Brian Groudan (DC’12) founded PayTango, a startup that enables people to pay for things with their fingerprints. The concept was built at PennApps, a hackathon, and Groudan launched it at CMU. CMU Dining agreed to pilot the technology for the Fall 2012 semester, and hundreds of students enrolled and paid for meals on campus with their fingerprints.

Varun Arora (DC’12) is the founder and CEO of OpenCurriculum, which builds software to tackle problems with the quality of education from kindergarten through twelfth grade on a global scale.

Alvin Chang (DC’15) and Alan Wang (DC’15) created an open source project called Materialize as their senior IS capstone project. Materialize helps users design websites with greater ease. The duo clocks in millions of page views a month on the site, and they also help to solve issues for a large user base.


Institute for Politics and Strategy#10 Mapping the Future of Political Policy

In July 2015, innovation in the fields of political science, international relations, national security policy and grand strategy came to the Dietrich College. Ever since, the newly created Institute for Politics and Strategy (IPS) has been making great strides and solidifying its place in the infrastructure of CMU and the college.

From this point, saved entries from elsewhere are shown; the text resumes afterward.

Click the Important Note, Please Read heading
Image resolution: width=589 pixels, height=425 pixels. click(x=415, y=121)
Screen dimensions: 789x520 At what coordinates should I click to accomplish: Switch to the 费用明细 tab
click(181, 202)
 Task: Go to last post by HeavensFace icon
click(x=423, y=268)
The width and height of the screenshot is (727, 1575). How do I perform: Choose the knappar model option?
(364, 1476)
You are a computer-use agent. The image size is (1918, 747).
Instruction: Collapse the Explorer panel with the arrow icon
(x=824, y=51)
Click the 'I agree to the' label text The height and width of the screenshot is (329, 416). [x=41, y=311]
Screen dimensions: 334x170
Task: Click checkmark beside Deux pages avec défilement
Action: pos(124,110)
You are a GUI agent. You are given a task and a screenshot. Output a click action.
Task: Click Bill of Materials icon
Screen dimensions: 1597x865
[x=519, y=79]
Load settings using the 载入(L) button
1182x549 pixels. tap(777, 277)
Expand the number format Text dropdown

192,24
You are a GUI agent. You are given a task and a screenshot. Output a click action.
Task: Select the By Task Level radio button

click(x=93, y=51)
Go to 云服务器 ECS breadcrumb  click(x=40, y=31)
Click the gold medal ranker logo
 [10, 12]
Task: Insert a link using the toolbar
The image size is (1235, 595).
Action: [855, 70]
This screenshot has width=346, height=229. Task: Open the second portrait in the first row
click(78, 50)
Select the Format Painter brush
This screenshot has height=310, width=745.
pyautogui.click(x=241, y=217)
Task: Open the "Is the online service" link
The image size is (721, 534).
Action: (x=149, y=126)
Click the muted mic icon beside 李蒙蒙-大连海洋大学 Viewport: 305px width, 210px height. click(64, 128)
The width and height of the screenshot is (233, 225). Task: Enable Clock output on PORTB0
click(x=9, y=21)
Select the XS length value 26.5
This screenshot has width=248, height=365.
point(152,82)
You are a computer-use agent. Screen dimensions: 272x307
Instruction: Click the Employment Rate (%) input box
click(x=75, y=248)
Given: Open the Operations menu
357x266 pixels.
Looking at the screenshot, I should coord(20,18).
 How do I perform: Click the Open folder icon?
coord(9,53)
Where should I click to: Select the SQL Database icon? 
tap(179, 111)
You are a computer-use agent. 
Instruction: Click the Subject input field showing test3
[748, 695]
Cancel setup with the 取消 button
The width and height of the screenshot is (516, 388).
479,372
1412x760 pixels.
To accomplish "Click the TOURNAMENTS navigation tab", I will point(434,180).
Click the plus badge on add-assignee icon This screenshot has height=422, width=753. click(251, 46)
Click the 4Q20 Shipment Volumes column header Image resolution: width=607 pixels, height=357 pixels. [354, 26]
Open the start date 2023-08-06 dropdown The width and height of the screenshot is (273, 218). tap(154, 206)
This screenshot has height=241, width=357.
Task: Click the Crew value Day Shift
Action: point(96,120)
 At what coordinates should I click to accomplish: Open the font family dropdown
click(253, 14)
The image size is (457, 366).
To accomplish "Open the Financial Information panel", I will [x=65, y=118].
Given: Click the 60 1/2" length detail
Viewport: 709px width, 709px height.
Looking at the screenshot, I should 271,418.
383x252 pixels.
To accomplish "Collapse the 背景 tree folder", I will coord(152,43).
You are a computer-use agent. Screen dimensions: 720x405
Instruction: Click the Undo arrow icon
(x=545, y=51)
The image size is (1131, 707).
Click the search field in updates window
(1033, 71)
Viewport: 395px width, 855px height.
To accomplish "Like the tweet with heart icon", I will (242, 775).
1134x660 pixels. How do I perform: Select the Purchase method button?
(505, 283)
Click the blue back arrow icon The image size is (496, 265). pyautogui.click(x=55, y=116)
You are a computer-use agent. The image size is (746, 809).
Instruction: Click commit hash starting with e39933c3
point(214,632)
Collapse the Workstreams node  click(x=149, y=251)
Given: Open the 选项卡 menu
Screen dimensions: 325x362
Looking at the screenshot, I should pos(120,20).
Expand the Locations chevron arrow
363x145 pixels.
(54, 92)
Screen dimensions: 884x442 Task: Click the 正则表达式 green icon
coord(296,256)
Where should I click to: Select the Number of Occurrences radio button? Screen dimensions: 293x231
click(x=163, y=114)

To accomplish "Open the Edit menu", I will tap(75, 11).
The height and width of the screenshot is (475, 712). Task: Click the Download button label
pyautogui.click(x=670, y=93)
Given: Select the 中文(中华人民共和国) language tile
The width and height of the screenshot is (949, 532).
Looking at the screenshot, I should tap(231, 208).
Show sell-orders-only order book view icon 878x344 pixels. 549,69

Kiron K. Skinner, who has been a faculty member at CMU since 1999, leads the institute and brings decades of experience to this new role. Skinner is a leading expert in international relations, U.S. foreign policy and political strategy. She currently serves on the board of the American Australian Council, is a member of the Council on Foreign Relations and is a research fellow at the Hoover Institution at Stanford.

She is also well connected in Washington, D.C. political circles and frequently brings high-profile guests—such as NSA Director Mike Rogers, Former FBI Director Robert Mueller and Ambassador R. Nicholas Burns—to campus for lectures and to interact with students.

Though young, IPS is cementing its place as yet another unique interdisciplinary facet of Dietrich College and CMU.

“For the first time in a generation, there is a durable place for the study of political science at CMU. There has not been a specific international relations department at CMU until IPS came along. Based on that path, IPS has already made an impact,” said Skinner.

The student who succeeds in IPS will have diverse interests, but will be passionate about political policy. The course offerings are structured to engage students and faculty by using the analytic tools of game theory, economic and statistical analysis, qualitative analysis, historical research methods, rational choice theory and theories of behavioral decision-making as they study domestic politics, international alliances and coalitions, international institutions, transnational actors and political strategy.

According to Skinner, the IPS program brings a certain vibrancy to CMU’s campus. “IPS is the academic umbrella for the study of politics, political science and international security. In this way, IPS encourages and facilitates collaboration in this space across the university,” she said.